Herman est soutenu par son frère, Mister, convaincu que c'est là, la chance attendue par la famille depuis des années pour, enfin, s'en sortir. La soeur, Junell, est simplement fière de son frère glouton, occupée qu'elle est à gérer sa sexualité d'urgence avec un flic local, des rapports qui se limitent à un tripotage poitrinaire sur les lieux d'accidents de la route ! Enfin, il y a le père, Easy Mack, furieux que son fils se donne ainsi en spectacle. Un " ringard "... ou presque ce vieux ronchon, puisqu'Harry Crews ne décide pas vraiment, ne tranche pas, faisant entièrement confiance à l'intelligence du lecteur. Encore une fois la figure du père (comme dans La Foire...) représente une permanence des choses, un univers plutôt crasse toujours. Et fragile. Une bulle dont un enfant veut se libérer. Ici, Herman.

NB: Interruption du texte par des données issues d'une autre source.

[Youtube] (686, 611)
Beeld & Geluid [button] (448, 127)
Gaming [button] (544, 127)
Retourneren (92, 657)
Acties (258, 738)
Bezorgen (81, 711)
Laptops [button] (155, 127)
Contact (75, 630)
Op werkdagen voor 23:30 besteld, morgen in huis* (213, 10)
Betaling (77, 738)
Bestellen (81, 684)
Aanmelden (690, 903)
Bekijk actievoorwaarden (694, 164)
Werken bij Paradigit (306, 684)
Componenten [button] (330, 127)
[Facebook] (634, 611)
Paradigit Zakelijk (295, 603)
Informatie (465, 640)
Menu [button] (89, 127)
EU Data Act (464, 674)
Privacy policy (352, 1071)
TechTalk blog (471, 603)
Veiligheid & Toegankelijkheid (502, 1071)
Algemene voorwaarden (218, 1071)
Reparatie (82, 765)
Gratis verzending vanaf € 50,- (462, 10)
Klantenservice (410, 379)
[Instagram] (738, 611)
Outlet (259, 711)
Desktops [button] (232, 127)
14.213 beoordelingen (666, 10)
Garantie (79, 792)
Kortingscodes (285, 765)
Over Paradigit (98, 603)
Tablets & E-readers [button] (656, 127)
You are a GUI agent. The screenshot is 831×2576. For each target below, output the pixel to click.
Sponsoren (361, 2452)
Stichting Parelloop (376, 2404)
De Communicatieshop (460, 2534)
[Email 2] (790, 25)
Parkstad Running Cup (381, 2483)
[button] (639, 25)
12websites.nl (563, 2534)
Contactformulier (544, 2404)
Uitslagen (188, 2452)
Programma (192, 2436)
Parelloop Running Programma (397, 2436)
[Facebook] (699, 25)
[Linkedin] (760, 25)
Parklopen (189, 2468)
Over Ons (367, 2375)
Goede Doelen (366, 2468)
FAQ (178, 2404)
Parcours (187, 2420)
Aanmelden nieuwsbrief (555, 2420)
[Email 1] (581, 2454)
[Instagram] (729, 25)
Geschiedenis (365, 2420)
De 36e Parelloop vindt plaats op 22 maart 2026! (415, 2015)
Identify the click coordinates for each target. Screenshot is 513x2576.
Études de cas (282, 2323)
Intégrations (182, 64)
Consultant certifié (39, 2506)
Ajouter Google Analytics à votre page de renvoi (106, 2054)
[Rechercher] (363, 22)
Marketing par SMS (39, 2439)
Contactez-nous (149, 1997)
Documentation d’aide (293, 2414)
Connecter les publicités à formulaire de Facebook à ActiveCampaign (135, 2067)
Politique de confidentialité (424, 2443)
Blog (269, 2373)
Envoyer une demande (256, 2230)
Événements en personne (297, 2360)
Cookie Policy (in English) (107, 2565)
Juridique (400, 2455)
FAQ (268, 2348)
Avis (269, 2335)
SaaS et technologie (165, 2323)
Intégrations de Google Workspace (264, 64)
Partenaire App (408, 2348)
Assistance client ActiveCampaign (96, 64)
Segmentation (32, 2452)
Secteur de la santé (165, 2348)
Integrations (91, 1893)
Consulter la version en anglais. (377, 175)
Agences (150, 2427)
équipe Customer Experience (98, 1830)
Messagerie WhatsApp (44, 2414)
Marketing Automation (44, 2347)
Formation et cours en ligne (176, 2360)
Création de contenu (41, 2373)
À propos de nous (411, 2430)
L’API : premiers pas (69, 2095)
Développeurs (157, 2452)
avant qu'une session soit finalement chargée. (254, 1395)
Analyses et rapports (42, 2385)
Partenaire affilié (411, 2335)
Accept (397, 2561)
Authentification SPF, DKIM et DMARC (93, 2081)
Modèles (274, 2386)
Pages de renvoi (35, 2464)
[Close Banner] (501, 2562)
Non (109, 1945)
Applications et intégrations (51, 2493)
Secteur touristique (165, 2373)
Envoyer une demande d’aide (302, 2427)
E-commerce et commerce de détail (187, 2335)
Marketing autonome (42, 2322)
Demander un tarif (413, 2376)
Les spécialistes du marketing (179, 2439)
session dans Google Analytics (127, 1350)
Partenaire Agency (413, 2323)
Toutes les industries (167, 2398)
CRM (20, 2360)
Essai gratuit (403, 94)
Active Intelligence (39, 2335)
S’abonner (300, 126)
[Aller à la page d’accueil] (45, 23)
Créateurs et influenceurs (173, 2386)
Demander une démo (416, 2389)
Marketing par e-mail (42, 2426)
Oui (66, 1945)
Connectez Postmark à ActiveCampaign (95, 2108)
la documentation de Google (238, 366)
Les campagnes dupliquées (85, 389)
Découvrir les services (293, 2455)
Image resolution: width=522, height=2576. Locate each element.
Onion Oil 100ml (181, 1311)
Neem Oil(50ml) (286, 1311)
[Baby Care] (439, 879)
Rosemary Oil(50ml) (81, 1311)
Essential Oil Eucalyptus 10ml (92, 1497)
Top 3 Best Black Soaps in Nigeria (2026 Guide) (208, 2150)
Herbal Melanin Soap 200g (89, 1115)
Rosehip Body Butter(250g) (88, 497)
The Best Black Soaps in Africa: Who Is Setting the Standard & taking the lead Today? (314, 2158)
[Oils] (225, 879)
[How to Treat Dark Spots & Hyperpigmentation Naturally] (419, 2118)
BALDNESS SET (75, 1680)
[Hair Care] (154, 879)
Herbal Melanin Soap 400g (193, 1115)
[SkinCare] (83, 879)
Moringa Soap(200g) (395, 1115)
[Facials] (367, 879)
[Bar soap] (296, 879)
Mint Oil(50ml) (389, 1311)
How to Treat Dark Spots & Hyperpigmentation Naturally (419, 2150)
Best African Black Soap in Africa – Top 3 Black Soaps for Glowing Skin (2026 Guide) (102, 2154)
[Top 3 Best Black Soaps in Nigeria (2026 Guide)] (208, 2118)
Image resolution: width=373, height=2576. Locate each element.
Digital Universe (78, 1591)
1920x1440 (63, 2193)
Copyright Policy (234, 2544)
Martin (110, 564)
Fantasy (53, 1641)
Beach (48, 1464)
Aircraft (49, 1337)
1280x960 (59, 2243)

Mais évidemment Car est une critique fine et sévère, de la société américaine : le culte de la voiture, la place envahissante de l'entertainment (on reste estomaqué par l'organisation télévisuelle, le merchandising autour de l'événement), la sexualité emprisonnée dans un carcan et le dieu dollar au-dessus de tout ça. C'est particulièrement visionnaire, offrant une image de ce monde, peu ragoûtante, où aucune institution ne semble pouvoir freiner cette chute de la civilisation. Car est court mais brillant et foisonnant de réflexions. On pense au Crash de Cronenberg, dans cette façon d'instrumentaliser l'automobile et le désir mais l'auteur géorgien va plus loin et on peut se demander comment un tel livre a pu être ressenti aux Etats-Unis. A lire aussi, la très belle critique du Vent Sombre, connaisseur de l'oeuvre de Crews, ici.

Car, édition Gallimard, 207 pages, 17 euros.